Locate the word "will" in the entries below, then gather every line that holds it.

---------- MATERIAL PROVIDED ----------

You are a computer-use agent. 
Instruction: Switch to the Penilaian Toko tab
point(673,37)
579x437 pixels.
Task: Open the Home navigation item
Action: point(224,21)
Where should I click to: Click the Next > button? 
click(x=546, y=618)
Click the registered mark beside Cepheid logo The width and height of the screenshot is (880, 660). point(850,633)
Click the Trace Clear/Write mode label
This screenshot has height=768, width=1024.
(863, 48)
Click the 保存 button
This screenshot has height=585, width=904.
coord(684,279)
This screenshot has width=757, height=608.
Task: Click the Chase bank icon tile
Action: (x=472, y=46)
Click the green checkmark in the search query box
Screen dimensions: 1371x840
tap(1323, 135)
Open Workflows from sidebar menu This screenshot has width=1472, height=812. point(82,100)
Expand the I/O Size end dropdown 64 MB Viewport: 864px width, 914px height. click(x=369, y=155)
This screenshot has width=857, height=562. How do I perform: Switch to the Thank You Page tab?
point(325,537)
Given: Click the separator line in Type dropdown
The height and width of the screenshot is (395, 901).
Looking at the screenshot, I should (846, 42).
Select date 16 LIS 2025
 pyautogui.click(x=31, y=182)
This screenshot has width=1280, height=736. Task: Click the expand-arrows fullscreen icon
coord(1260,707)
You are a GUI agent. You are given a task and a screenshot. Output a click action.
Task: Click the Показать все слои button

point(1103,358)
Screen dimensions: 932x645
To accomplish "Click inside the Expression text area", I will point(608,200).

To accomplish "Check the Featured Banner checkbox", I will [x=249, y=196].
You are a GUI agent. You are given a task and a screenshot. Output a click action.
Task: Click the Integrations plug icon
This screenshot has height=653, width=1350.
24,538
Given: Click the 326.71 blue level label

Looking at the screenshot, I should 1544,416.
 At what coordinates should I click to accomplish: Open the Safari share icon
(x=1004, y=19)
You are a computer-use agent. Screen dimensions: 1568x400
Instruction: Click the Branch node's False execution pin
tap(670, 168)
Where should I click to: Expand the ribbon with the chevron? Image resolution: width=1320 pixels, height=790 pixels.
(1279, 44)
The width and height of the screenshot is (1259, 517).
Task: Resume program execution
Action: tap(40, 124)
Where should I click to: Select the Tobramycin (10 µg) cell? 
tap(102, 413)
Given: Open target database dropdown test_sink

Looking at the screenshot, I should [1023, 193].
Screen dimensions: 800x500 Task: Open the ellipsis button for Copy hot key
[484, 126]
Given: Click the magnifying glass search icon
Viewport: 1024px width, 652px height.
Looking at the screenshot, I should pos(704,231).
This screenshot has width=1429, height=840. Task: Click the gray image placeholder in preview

----------

• _ANSWER SPACE_:
To accomplish "Click inside the Expression text area", I will point(608,200).
To accomplish "Check the Featured Banner checkbox", I will [x=249, y=196].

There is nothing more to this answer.